Teresa Armendáriz
Una maternidad que transformó su vida
Para la creadora de contenido chihuahuense Teresa Armendáriz, convertirse en mamá significó mucho más que asumir una nueva etapa; fue un proceso de transformación personal. En sus propias palabras, la maternidad funcionó como “un espejo muy honesto”, obligándola a conocerse, madurar y construir estabilidad tanto para sus hijos como para ella misma.
Describe que antes de ser mamá vivía de manera caótica y sin estructura, pero que el deseo de ofrecer estabilidad a sus hijos también la llevó a crear orden en su propia vida. “No podía cuidar bien de ellos sin empezar a cuidarme también”, comparte.

El humor como forma de sobrevivir
La comedia se convirtió en una herramienta para procesar emociones, situaciones incómodas y experiencias cotidianas. Inspirada por una frase de su padre —“En esta vida hay que tener buen sentido del humor para vivirla”— encontró en el humor una manera de transformar lo incómodo en algo más ligero.
Su contenido conecta precisamente por eso: porque no nace desde la burla, sino desde exagerar situaciones humanas con las que muchas personas pueden identificarse. “Cuando aprendes a reírte de ti, le quitas muchísimo poder a las cosas”, explica.



Mostrar la maternidad real
Uno de los temas más importantes dentro de su contenido es visibilizar la maternidad lejos de la perfección que muchas veces se proyecta en redes sociales. Habla abiertamente sobre culpa, agotamiento, dudas y emociones que muchas madres viven en silencio.
Teresa asegura que compartir esa realidad no busca desanimar, sino preparar emocionalmente a otras mujeres y hacerlas sentir acompañadas. “Ojalá entre mamás pudiéramos dejar de fingir perfección”, reflexiona.

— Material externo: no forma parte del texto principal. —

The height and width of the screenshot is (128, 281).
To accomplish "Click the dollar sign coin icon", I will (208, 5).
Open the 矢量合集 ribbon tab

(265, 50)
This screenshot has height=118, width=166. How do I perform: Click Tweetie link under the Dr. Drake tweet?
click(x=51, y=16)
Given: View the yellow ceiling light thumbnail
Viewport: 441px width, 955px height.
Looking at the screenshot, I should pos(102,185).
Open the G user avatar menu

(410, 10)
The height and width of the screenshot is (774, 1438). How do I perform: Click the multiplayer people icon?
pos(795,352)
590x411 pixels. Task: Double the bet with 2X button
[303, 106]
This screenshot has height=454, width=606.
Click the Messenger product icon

La maternidad no siempre se vive como aparece en redes sociales.
Crear mientras también se crece
Entre la maternidad y la creación de contenido, reconoce que el mayor reto ha sido encontrar balance sin perderse a sí misma. Sin embargo, hoy entiende que sus hijos también pueden crecer viendo a una mujer sensible, creativa, imperfecta y en constante construcción.
En un entorno digital donde muchas veces predominan las apariencias, Teresa Armendáriz ha encontrado valor en mostrarse desde un lugar más humano, utilizando el humor y la honestidad para conectar con otras mujeres que atraviesan experiencias similares.
En un entorno digital donde muchas veces predominan las apariencias, Teresa Armendáriz ha encontrado valor en mostrarse desde un lugar más humano, utilizando el humor y la honestidad para conectar con otras mujeres que atraviesan experiencias similares.